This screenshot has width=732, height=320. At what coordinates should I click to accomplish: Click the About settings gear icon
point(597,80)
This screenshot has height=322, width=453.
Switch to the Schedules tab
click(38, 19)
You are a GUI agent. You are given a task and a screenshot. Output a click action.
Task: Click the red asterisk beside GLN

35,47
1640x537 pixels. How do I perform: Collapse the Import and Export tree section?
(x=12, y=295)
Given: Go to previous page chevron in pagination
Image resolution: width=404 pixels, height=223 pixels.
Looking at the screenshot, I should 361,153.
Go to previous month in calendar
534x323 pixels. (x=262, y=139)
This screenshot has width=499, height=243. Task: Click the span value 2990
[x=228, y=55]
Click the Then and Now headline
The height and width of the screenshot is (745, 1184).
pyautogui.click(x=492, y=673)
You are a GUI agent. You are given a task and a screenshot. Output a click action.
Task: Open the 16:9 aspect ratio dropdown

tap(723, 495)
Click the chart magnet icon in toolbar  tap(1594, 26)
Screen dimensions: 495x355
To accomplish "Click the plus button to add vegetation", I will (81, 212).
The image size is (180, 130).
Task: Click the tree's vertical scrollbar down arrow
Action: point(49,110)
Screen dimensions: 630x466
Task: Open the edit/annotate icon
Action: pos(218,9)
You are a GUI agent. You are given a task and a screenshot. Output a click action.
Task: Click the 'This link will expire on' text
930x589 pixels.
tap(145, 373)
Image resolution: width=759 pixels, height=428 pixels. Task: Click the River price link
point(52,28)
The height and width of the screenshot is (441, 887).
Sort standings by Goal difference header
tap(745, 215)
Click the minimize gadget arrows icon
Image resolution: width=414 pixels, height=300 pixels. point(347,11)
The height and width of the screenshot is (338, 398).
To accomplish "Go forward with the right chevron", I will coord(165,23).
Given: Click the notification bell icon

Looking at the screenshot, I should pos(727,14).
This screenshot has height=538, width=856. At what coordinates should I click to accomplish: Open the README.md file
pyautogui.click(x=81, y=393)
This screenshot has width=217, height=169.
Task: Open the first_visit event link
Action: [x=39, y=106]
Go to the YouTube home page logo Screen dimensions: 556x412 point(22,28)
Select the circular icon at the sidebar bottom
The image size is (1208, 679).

##############################

■ WHAT IS NEEDED
Looking at the records above, return exactly the lines from the line with "Click the Then and Now headline" to the line with "Screen dimensions: 495x355", both ends included.

■ TASK SOLUTION
Click the Then and Now headline
The height and width of the screenshot is (745, 1184).
pyautogui.click(x=492, y=673)
You are a GUI agent. You are given a task and a screenshot. Output a click action.
Task: Open the 16:9 aspect ratio dropdown

tap(723, 495)
Click the chart magnet icon in toolbar  tap(1594, 26)
Screen dimensions: 495x355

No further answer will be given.